I spent most of the day curled up on the settee in the kitchen parlor reading Elizabeth Marshall Thomas’ Dreaming of Lions. If you haven’t discovered Elizabeth Marshall Thomas and love animals and wild places or simply reading about them, I cannot recommend her enough. She lived with, studied, then wrote about the hunter/gatherers of the Kalahari basin and other African peoples. Her experiences in these wild places are often riveting and always illuminating.


Lisa/Gisele loved being snowbound for only the second time this season in our quickly disappearing Maine winters, savoring our cup of ginger tea and getting up only eighteen million times to get or let dogs invariably lurking on the wrong side of any door.


At dinner time, Gisele and I unfolded our lanky selves and dutifully chopped shallots, bok choy, garlic and escarole, letting them all sizzle and carmelize for our “wok” dinner. Normally, at this time of day, I change my clothes. I began this practice during the pandemic and it has stuck. Typically, I spend most of the days of my life at school, in rehearsal halls, running, cycling, outside on beaches, and am in a work outfit, running wear or jeans during the daytime. Stuck at home for the pandemic, I was determined not to become a frumpy lump of an older woman. I began to “dress” for dinner. Nothing extravagant, just the “nicer” version of me. I love clothes, love to express myself through what I wear, and I’ve been lucky — with the exception of two completed pregnancies which changed my shape for a minute and my life forever — I’ve retained the same rather lithesome frame; lots of clothes I’ve had for a long time still fit.

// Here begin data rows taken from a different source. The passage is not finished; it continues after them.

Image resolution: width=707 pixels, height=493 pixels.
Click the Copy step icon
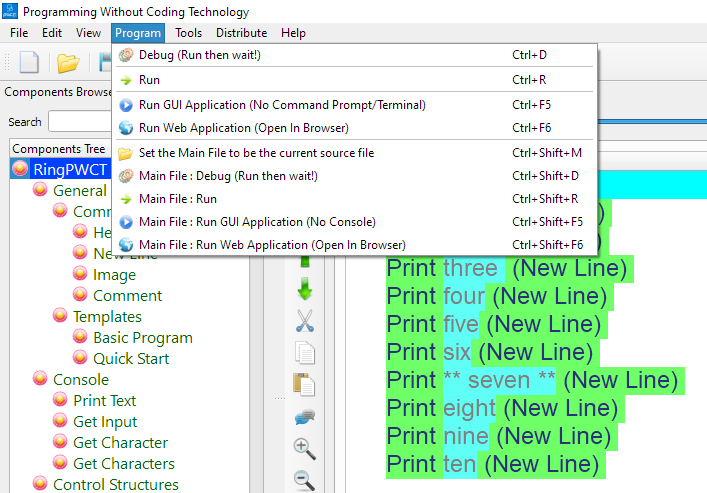pyautogui.click(x=305, y=353)
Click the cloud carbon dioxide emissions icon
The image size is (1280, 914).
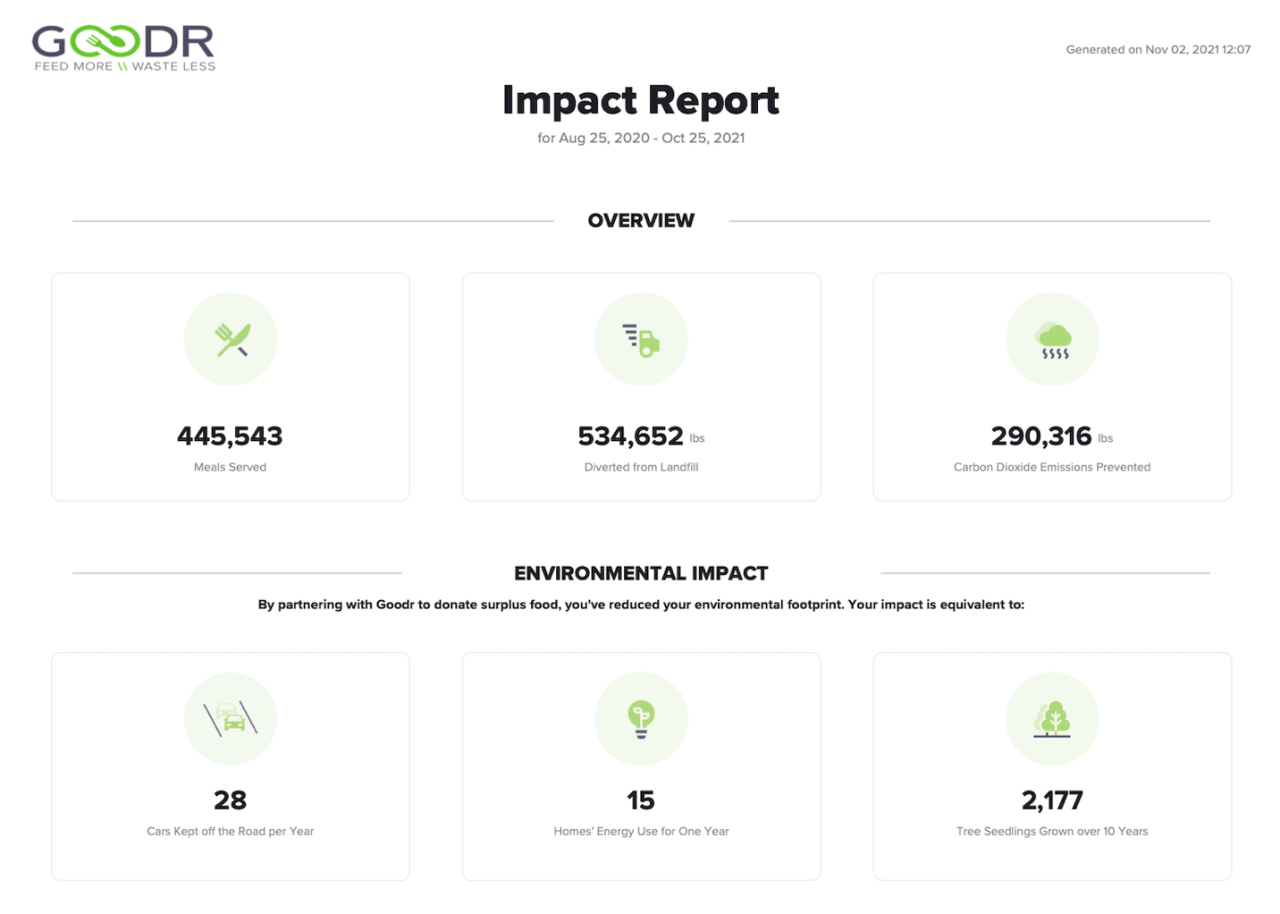tap(1052, 340)
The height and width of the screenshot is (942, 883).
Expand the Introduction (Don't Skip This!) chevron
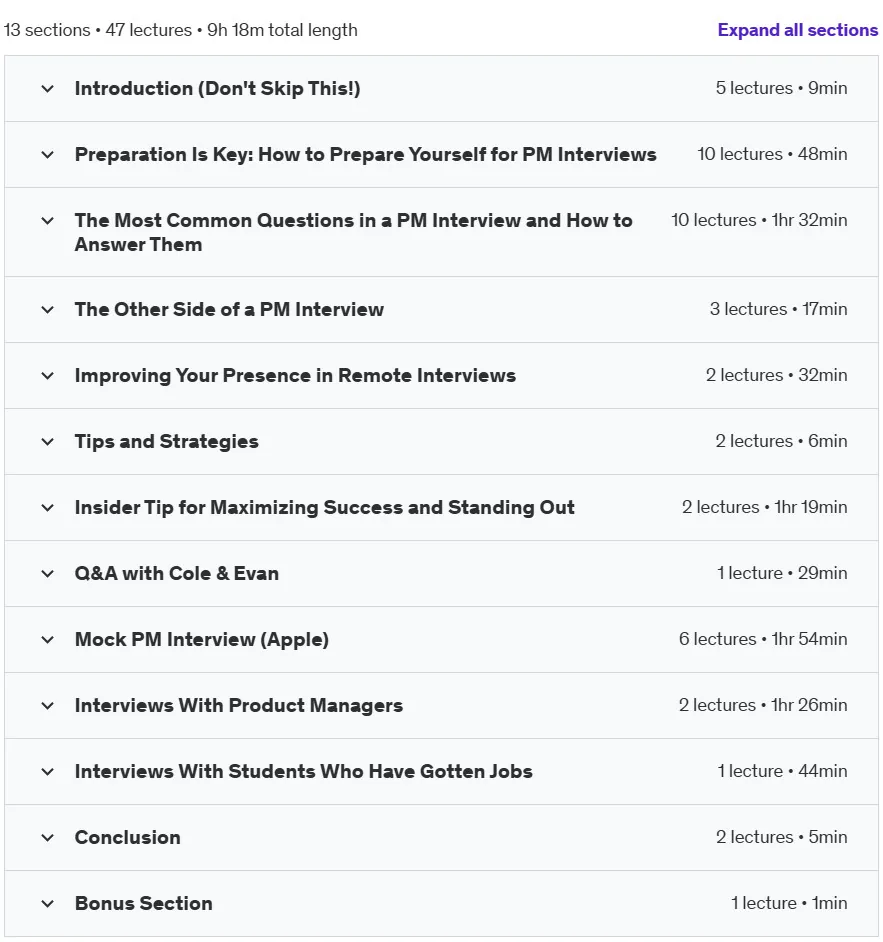(x=47, y=89)
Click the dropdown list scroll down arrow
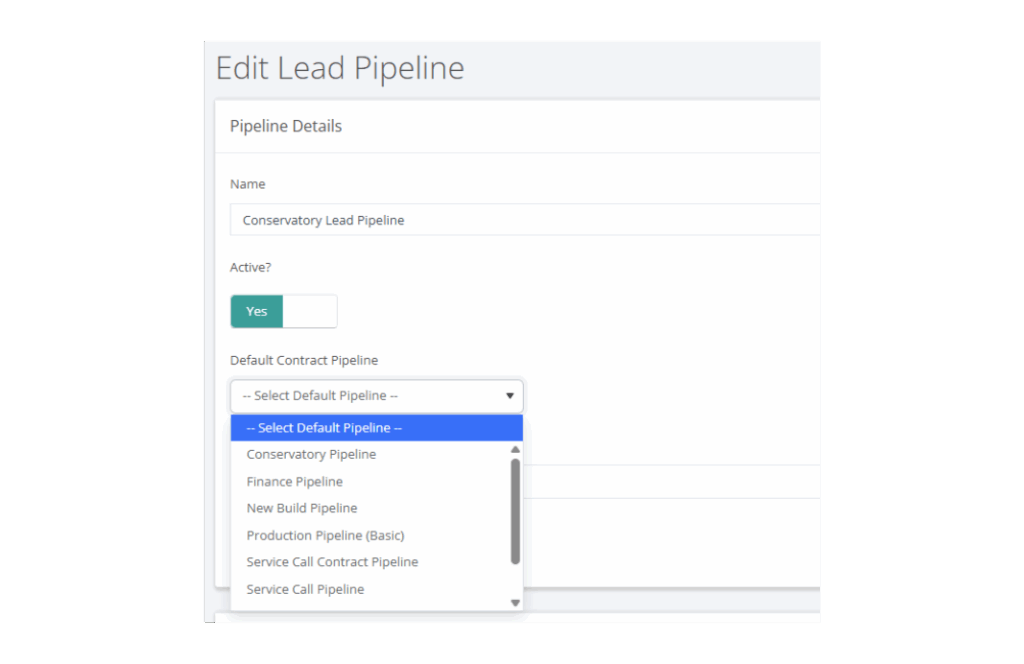The width and height of the screenshot is (1024, 664). pos(515,603)
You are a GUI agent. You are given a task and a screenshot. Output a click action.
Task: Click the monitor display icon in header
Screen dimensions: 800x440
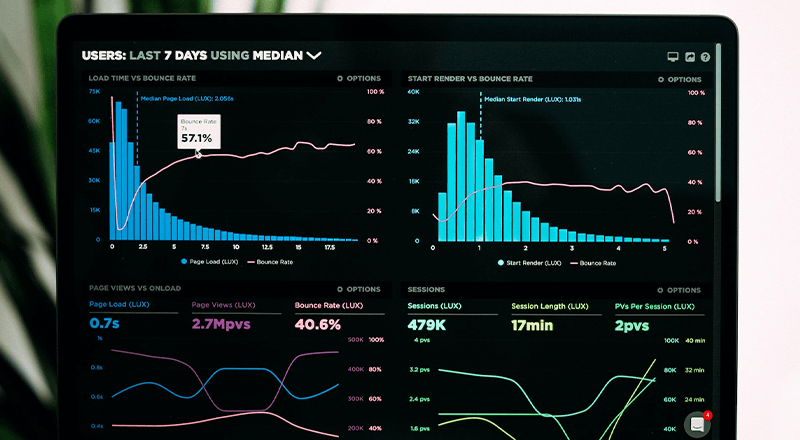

     But, this evening, I’m Gisele, so, I don’t change. I remain her, wearing her jean skirt and her oversized, cashmere sweater. Later on, I climb onto the couch, drape my long legs atop Michael’s right thigh, curl my head into the crook of his neck, while he clicks all the right TV settings so we can see what those wacky scientists of Netflixs’ 3 Body Problem are up to. I am still Gisele. It is only when I head up to bed, slip off my stylish ensemble, pull on my UMaine Farmington pajama pants, fumble into my UMaine Black Bears T-shirt — two of my three alma maters — that I revert to plain old Lisa again.

But, I know in my bones, I was Gisele today.